“There is now a very long tail of operators,” Corbett says. “Half of those didn’t exist until the laws were changed.”
Corbett is a former start-up founder who is most comfortable in a baseball cap and hoodie. He ran Bird’s UK operations when it launched a scooter trial on private land in the Olympic Park in 2018, but joined VOI earlier this year.
Paul Hodgins, Ginger’s chief executive, cuts a very different figure. Softly spoken and fond of wearing suits, Hodgins is a Conservative councillor who has spent years lobbying for his home-grown scooter business.
Ginger hasn’t picked up backing from venture capital funds, as larger rivals such as VOI, Bird, Tier and Lime have done.

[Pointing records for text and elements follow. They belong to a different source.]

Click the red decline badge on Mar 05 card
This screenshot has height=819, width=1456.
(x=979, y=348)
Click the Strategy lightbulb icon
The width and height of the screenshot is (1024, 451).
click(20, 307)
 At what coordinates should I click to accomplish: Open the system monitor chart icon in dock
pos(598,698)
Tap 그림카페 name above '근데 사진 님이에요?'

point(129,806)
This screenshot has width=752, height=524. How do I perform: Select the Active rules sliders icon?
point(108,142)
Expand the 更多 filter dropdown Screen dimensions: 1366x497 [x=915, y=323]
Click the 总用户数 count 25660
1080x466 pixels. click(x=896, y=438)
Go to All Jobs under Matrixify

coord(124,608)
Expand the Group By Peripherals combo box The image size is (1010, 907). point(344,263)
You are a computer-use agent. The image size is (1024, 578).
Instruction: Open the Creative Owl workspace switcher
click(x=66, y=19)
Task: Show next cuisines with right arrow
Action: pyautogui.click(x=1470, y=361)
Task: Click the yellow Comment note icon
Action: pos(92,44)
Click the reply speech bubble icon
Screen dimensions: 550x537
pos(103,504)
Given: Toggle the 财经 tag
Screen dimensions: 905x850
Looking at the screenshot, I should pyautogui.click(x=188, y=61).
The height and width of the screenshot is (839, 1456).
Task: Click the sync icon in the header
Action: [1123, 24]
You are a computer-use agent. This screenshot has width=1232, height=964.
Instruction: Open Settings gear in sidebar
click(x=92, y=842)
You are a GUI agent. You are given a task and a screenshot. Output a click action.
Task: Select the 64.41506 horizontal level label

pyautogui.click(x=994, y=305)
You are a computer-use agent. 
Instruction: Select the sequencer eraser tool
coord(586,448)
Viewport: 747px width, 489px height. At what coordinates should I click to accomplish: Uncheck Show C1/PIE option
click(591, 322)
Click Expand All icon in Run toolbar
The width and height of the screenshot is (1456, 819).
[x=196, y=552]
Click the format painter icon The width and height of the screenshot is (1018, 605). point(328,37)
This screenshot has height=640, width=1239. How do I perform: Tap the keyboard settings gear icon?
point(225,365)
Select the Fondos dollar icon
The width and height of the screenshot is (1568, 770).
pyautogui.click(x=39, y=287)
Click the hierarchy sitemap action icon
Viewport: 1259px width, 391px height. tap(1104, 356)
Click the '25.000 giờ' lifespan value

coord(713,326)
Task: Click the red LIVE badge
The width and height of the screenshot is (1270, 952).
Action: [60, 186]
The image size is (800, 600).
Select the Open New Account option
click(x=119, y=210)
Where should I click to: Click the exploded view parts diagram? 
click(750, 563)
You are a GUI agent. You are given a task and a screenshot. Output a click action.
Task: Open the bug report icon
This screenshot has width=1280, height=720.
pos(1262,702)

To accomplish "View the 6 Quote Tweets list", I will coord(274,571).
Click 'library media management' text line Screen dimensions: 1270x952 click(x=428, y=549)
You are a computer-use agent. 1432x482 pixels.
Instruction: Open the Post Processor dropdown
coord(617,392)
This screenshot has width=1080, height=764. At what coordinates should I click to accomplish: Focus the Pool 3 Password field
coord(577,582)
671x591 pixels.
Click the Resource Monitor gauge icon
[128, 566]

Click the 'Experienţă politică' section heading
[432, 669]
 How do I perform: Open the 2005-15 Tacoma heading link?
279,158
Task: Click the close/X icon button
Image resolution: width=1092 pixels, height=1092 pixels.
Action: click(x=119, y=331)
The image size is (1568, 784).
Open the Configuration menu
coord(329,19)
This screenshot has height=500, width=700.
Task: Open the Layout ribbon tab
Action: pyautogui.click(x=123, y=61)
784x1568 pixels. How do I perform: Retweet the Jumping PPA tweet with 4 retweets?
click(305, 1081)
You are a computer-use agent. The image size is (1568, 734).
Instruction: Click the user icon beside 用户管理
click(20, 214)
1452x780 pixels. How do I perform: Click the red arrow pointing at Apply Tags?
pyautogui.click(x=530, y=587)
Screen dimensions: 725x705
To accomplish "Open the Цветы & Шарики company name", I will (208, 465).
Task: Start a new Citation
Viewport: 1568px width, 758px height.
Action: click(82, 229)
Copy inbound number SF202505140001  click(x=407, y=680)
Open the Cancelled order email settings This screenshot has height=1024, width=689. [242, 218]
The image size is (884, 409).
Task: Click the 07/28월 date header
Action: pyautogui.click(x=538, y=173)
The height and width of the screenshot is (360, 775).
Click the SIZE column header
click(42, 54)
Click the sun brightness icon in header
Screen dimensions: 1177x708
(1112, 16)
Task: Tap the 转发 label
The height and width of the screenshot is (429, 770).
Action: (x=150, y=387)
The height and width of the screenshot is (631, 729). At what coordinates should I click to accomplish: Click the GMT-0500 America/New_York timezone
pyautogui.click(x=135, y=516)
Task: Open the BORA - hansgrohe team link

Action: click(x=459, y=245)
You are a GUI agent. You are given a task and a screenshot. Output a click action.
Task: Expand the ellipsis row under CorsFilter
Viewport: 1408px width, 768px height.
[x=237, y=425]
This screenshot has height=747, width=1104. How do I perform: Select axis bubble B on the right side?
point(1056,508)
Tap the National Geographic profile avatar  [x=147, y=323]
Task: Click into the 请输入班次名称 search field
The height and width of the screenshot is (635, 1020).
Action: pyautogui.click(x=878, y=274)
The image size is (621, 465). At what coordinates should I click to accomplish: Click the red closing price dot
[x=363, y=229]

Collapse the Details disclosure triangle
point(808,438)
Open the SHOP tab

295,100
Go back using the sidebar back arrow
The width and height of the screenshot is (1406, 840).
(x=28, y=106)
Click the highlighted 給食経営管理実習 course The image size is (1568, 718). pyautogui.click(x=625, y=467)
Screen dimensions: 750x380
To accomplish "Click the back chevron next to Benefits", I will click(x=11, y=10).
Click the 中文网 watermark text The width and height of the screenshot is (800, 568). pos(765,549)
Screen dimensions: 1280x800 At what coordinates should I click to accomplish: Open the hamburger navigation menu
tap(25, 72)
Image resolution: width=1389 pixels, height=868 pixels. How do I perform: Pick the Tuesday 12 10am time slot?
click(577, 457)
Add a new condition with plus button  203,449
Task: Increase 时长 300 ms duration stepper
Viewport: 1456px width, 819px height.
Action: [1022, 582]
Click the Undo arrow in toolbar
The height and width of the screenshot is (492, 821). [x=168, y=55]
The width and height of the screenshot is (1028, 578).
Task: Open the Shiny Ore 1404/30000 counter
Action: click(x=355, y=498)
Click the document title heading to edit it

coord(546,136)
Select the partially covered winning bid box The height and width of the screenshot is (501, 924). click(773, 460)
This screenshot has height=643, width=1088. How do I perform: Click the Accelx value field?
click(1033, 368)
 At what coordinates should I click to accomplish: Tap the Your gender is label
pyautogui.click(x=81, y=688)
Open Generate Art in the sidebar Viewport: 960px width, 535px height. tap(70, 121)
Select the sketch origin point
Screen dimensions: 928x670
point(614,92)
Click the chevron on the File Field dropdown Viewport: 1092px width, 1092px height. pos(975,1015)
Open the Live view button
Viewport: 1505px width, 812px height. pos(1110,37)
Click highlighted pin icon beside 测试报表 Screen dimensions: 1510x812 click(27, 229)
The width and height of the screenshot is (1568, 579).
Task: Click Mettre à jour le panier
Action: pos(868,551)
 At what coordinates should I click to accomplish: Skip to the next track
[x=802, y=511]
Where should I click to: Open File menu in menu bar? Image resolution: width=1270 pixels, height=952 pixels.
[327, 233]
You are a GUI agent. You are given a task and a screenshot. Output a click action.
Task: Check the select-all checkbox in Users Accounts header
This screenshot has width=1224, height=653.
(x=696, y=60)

Instead, the company received investment from Philippe von Stauffenberg, a German businessman whose great uncle Claus von Stauffenberg was the key member of the July 1944 plot to assassinate Adolf Hitler – and played by Tom Cruise in the 2008 film Valkyrie.
Hodgins dismisses the incidents in July as growing pains which have already been fixed. “This is the first pilot, so the spotlight is on it,” he says. “There will from time to time be people who use it irresponsibly.”
Hodgins says Ginger updated its app after the incidents to block riders from driving on the A19 and through shopping malls. The company has also added enhanced ID checks to stop children renting scooters.
Ginger is now in the middle of raising a new round of funding, Hodgins says, and the Middlesbrough trial will be extended later this month to surrounding areas.